* **課題の指示**: 避妊法と低用量ピルについての解説文を、最後の文の後から引き継いで書き進めなさい。

* **文書の一節**:
知っておきたい「避妊」の方法。低用量ピルについて
更新日:2019/7/5
女性特有のからだの不調やトラブルで悩んでいませんか。「お医者さんに行くほどではない…」「デリケートなことなので人には聞きにくい…」そんな体の悩みを、All Aboutガイドであり、ポートサイド女性総合クリニック・ビバリータ院長の清水なほみ先生に聞きました。自分のからだと向き合い、健やかに過ごす手助けとなってくれることでしょう。

日本人が選択している避妊方法で最も多いのは男性用コンドームですが、実は避妊率を見るとかなり不確実な方法であると言わざるを得ません。その避妊法がどのくらい確実かを表す指標として、パール指数(PI)という数値が用いられます。これは、その避妊方法を1年間継続した時に、100人中何人の人が妊娠するかを示した数値です。下の表をご覧いただくとわかるように、コンドームを一般的な使用法で使った場合、つまり、途中で外れたり破れたり、気づかずにずれてしまったりといったケースも含めると、18%もの「避妊に失敗するケース」があるということです。
避妊方法 |
一般的な使用(PI) advertisement |
理想的な使用(PI) |
---|---|---|
無避妊 |
85 |
85 |
コンドーム(男性用) |
18 |
2 |
コンドーム(女性用) |
21 |
9 |
IUD(銅付加) |
0.8 |
0.6 |
IUS(ミレーナ) |
0.2 |
0.2 |
低用量ピル |
9 |
0.3 |
周期認識法(基礎体温法) |
24 |
3 |
手術法(女性) |
0.5 |
0.5 |
手術法(男性) |
0.15 |
0.1 |
それに対して、より確実に避妊する方法として、低用量ピルの服用や子宮内避妊具の挿入があげられます。どちらも正しく使えば、避妊に失敗する確率は1%以下です。
ピルとは、卵胞ホルモンと黄体ホルモンが混ざったホルモン剤のことを指し、含まれている卵胞ホルモンの量によって、高用量・中用量・低用量・超低用量に分類されています。現在日本で「避妊用のピル」として認可されているのは、低用量ピルです。避妊用ではありませんが、月経痛の治療薬として発売されているものには超低用量ピルもあります。避妊用のピルは自費なので、病院によって値段が異なります。大体、1シート(1カ月分)2000~3000円に設定している病院が多いでしょう。保険適応のピルは、種類によって1シートの値段が異なり、1100円~2500円くらいの価格帯です。

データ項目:
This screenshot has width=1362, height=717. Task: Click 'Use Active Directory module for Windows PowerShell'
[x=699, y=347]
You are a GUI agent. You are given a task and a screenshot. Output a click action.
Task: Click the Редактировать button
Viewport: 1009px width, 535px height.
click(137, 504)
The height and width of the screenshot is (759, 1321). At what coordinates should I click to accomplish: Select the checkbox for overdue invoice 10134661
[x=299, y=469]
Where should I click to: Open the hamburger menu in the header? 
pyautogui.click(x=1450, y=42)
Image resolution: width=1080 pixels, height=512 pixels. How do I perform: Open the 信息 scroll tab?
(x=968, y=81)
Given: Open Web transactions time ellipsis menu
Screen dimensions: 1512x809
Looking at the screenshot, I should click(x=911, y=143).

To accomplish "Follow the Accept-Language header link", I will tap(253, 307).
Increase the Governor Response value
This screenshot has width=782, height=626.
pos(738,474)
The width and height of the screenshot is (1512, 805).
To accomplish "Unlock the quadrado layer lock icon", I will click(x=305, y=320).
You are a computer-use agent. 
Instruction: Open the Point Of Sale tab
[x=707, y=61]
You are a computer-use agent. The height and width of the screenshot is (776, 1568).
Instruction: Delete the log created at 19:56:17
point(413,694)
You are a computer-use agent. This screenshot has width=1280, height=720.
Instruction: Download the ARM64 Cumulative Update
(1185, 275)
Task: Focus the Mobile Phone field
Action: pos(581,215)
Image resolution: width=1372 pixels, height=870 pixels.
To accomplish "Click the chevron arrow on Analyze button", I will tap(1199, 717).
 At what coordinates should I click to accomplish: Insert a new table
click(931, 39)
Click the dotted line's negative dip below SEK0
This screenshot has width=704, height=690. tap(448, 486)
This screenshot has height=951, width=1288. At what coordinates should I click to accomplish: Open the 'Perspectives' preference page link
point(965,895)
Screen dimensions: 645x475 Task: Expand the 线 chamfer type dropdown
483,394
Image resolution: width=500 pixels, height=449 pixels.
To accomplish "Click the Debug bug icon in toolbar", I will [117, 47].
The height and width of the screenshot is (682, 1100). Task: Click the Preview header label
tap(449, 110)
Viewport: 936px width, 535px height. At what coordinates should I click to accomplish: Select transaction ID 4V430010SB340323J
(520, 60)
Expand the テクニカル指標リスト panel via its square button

* **解答は以下**:
ピルの主な作用は、1)排卵の命令が出ないようにする・2)子宮内膜を薄くする・3)頸管粘液を減らして精子が入りにくくする、という3つの機序からより高い避妊効果を得るというものです。定期的にホルモン剤を飲むことで、体の中のホルモン量を一定に保ち、脳に「もう十分なホルモンがありますよ」と勘違いさせるので、排卵の命令が出なくなるのです。
主な副作用は、吐き気・嘔吐・むくみ・頭痛・不正出血などですが、これらは「マイナートラブル」といわれ、飲み始めに見られることがありますが、多くのケースでは1~2カ月で徐々に治まっていきます。注意が必要なのが「血栓症(血の塊が血管に詰まってしまう異常)」であり、喫煙者や肥満の方など血栓症リスクが高い方はピルは服用できません。
ピルには、高い避妊効果以外にも、月経痛が軽くなる・月経量が減る・月経周期が整う・月経前の不調が軽減する、などのさまざまな副効用があります。血栓症リスクがない、確実な避妊が必要な人にとっては、副作用のデメリットより服用するメリットの方がはるかに大きいと言えます。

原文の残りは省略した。